En France, plus de 60 % de la population éligible est primo-vaccinée, ce qui doit inciter à accélérer. D’autant que le relâchement des gestes barrières se constate un peu partout, même si certaines communes envahies de vacanciers ont réimposé le port du masque . Selon Santé publique France, en juillet, 68 % des sondés déclarent porter systématiquement le masque en public, soit 14 points de moins qu’en mai. 62 % évitent de serrer des mains ou d’embrasser (-10 points) et 32 % évitent les réunions en face à face (-11 points).
Le virus galope
Le déconfinement a créé de nouvelles occasions de transmettre le virus. Ainsi, la semaine dernière, dans le cadre du traçage des cas-contacts par l’Assurance-maladie, près de 3.000 personnes infectées par le coronavirus ont déclaré avoir fréquenté un bar ou une boîte de nuit . Ce nombre a augmenté de 87 % sur une semaine, alors que le pass sanitaire a été imposé le 21 juillet dans ces lieux. Cette progression reste cependant inférieure à celle du nombre de cas positifs, en hausse de 115 % sur la même période.

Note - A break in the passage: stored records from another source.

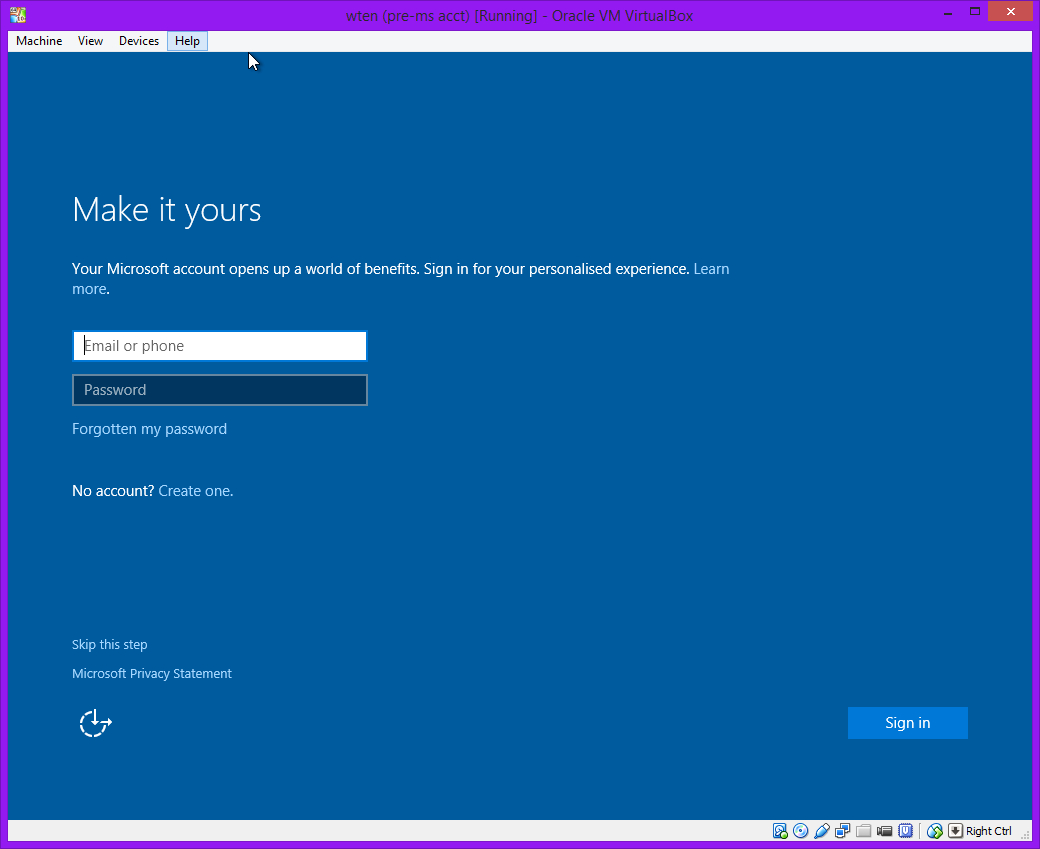Screen dimensions: 1040x849
Task: Click the hard disk activity status icon
Action: click(780, 831)
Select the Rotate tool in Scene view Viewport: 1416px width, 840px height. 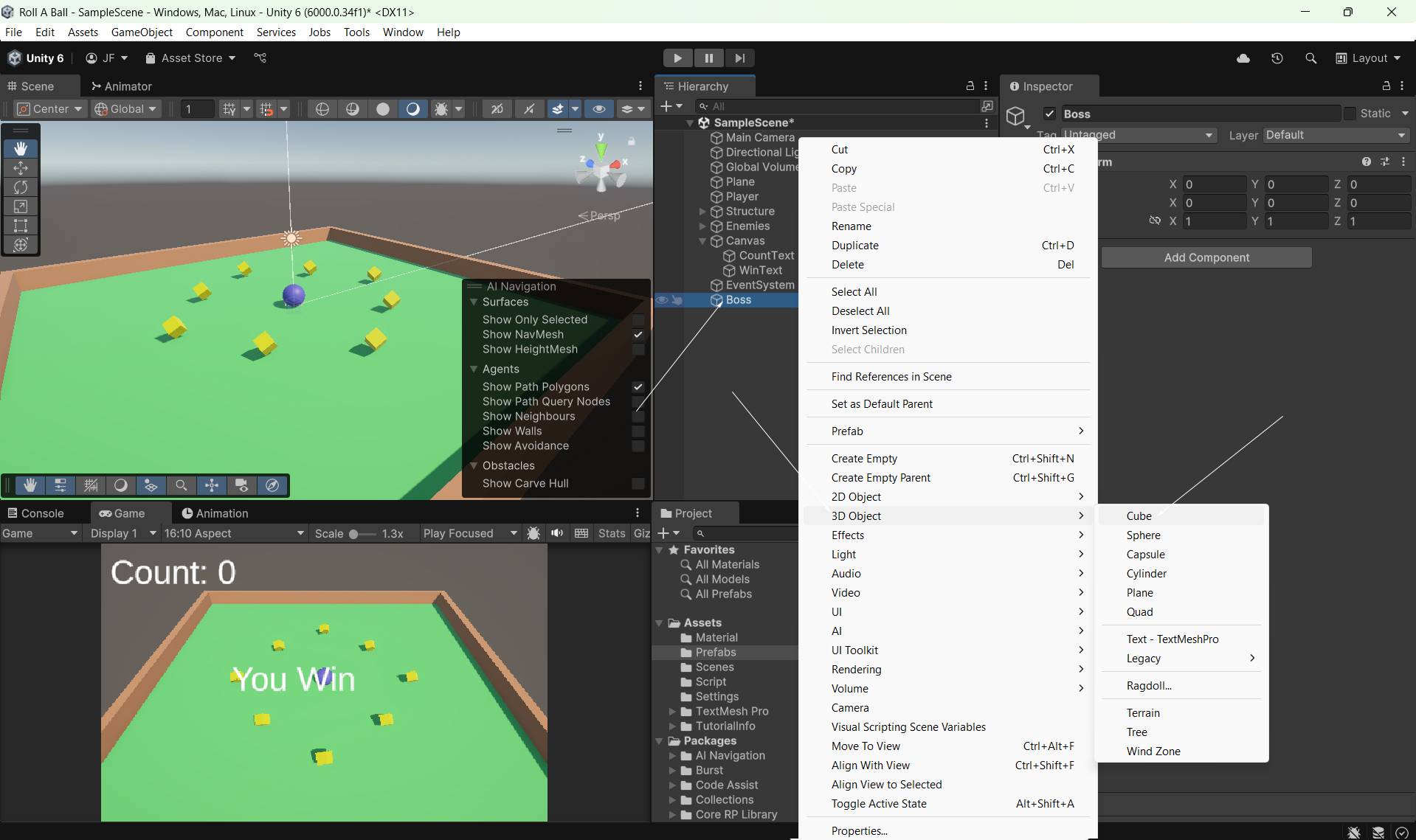(x=21, y=187)
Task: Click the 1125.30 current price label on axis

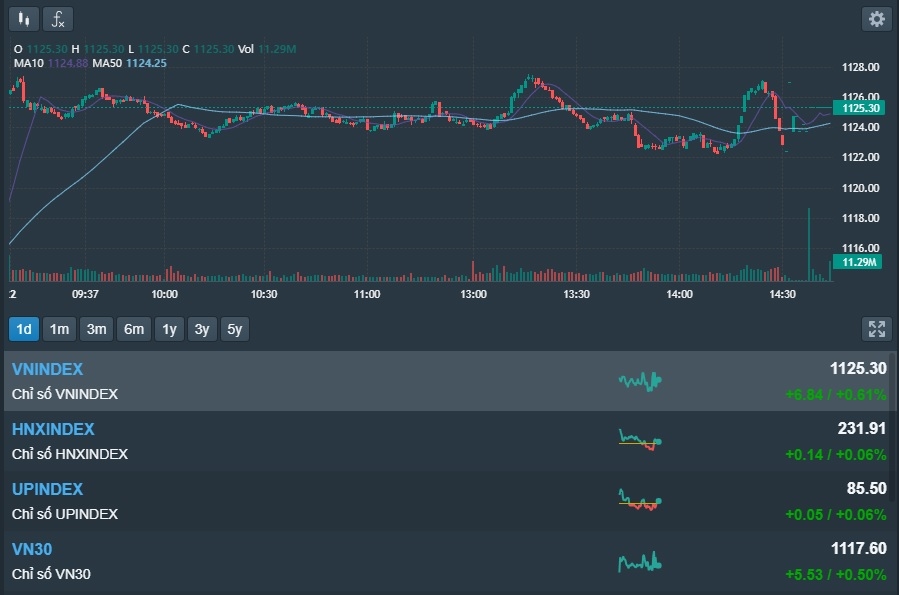Action: coord(860,108)
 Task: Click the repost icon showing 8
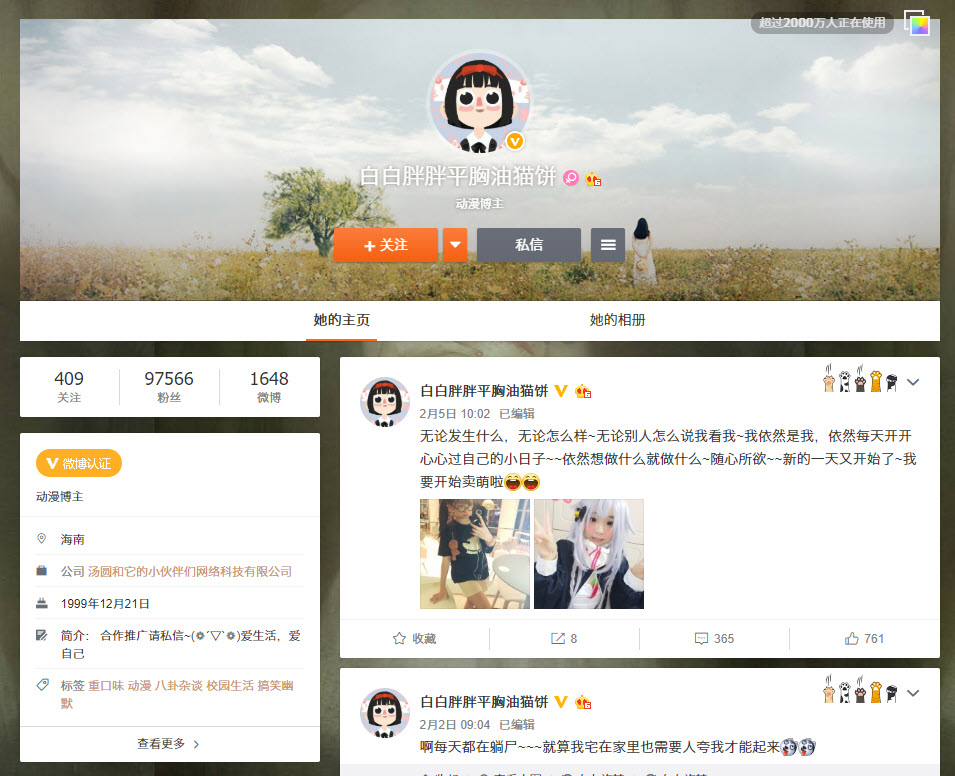click(564, 638)
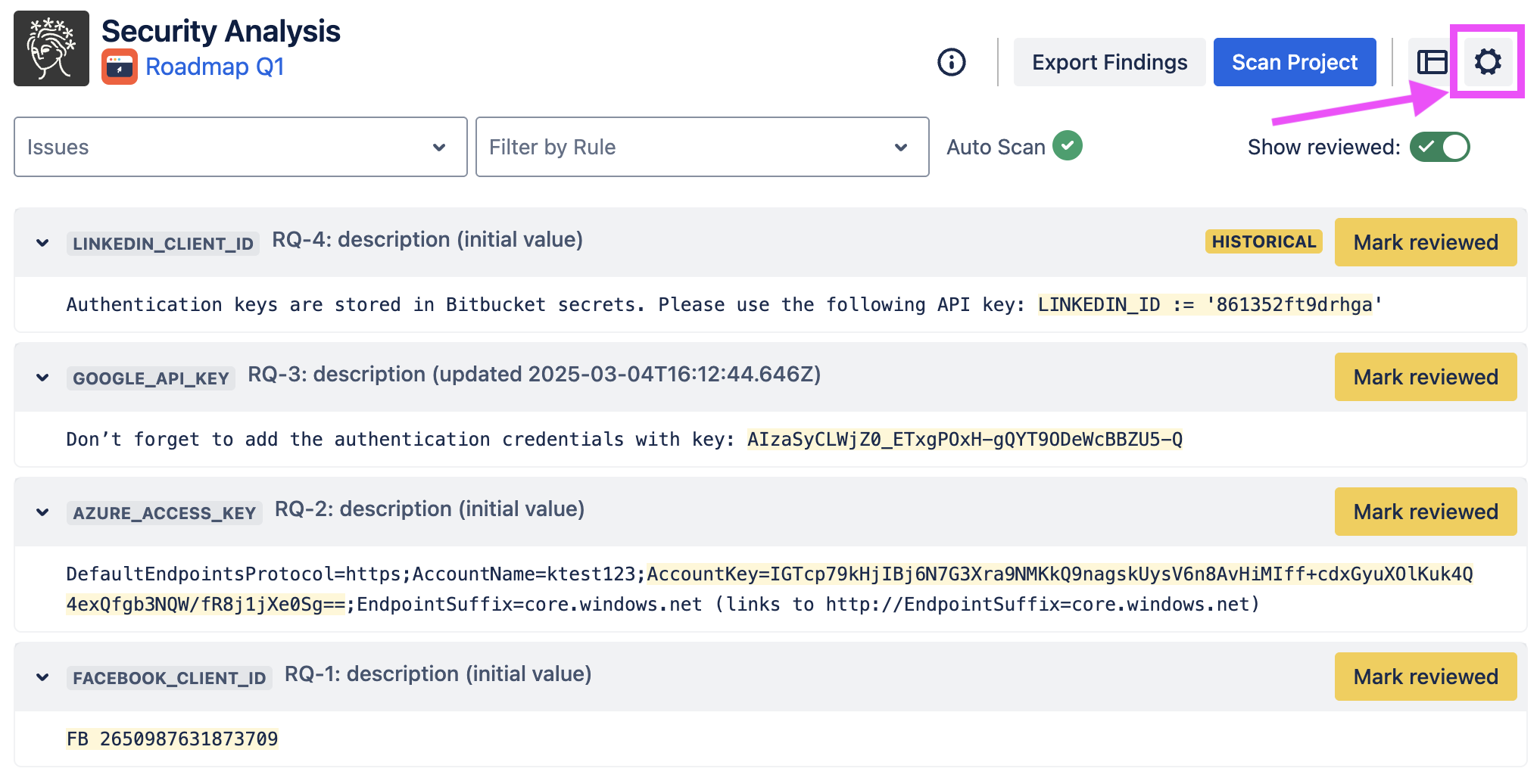Open settings via the gear icon
1540x784 pixels.
(x=1487, y=62)
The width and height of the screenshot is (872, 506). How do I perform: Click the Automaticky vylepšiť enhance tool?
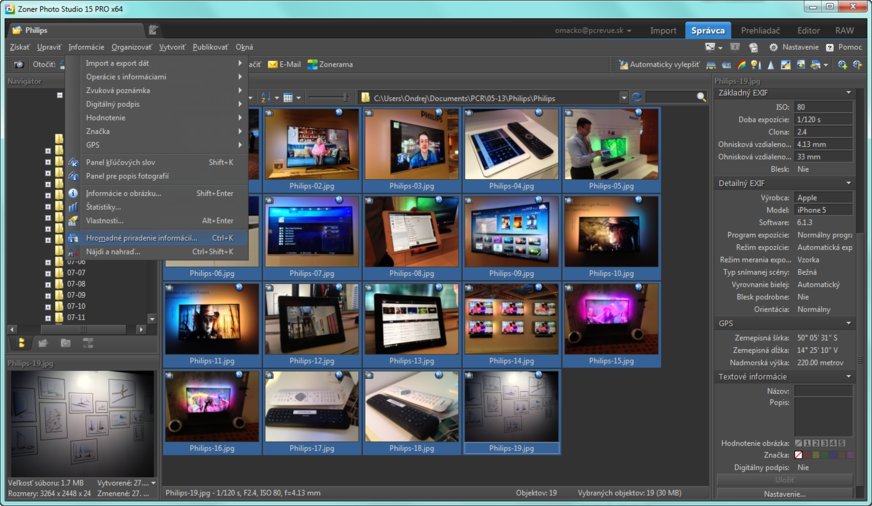[x=659, y=64]

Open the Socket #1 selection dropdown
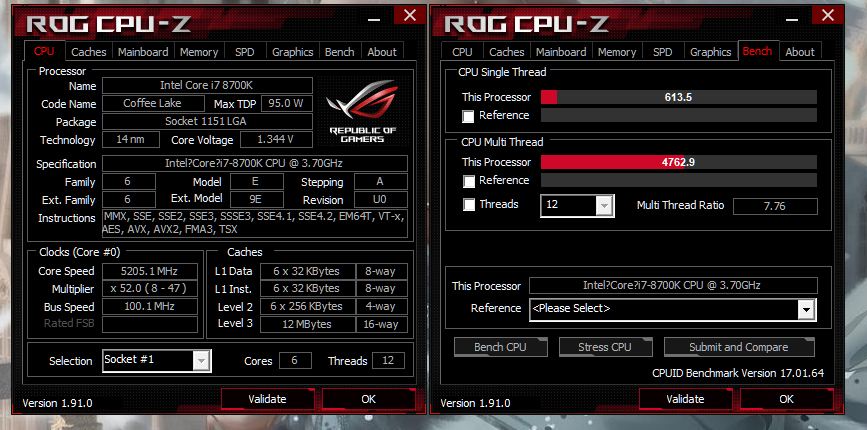200,361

De manière plus générale, le virus continue à galoper, avec huit nouveaux cas sur dix porteurs du variant Delta bien plus contagieux. L’incidence dépasse désormais 200 cas pour 100.000 habitants au niveau national, avec des niveaux très élevés sur le littoral aquitain et les abords de la Méditerranée. L’épidémie fait rage chez les jeunes générations moins vaccinées, à plus de 630 cas pour 100.000 personnes âgées de 20-29 ans. Le seuil de 1.000 personnes en soin critique a été franchi la semaine dernière et les décès sont repartis à la hausse.
Heureusement, la vaccination et la jeunesse améliorent le pronostic d’une partie des personnes infectées. Ainsi, selon des données publiées vendredi par le ministère de la Santé portant sur la période du 31 mai au 11 juillet, les personnes complètement vaccinées ne représentaient que 7 % des admissions en soins critiques pour Covid, et 12 % des décès.
Pour un million de personnes non vaccinées, 132 ont été hospitalisées sur cette période, quand 35 ont été admises en réanimation et 17 sont décédées. Sur un million habitants totalement vaccinés, le nombre de personnes hospitalisées tombe à 16 et le nombre de décès à 3.
Dans les tranches 20-29 et 30-39 ans, 98 % des admis en soins critiques n’étaient pas vaccinés ou seulement en partie et aucun vacciné complet ne décédait. La photographie est légèrement différente chez les octogénaires, avec 9 % de vaccinés parmi les cas en soins critiques, et 14 % parmi les décès. Mais c’est aussi parce qu’ils sont beaucoup plus nombreux à être vaccinés que les jeunes.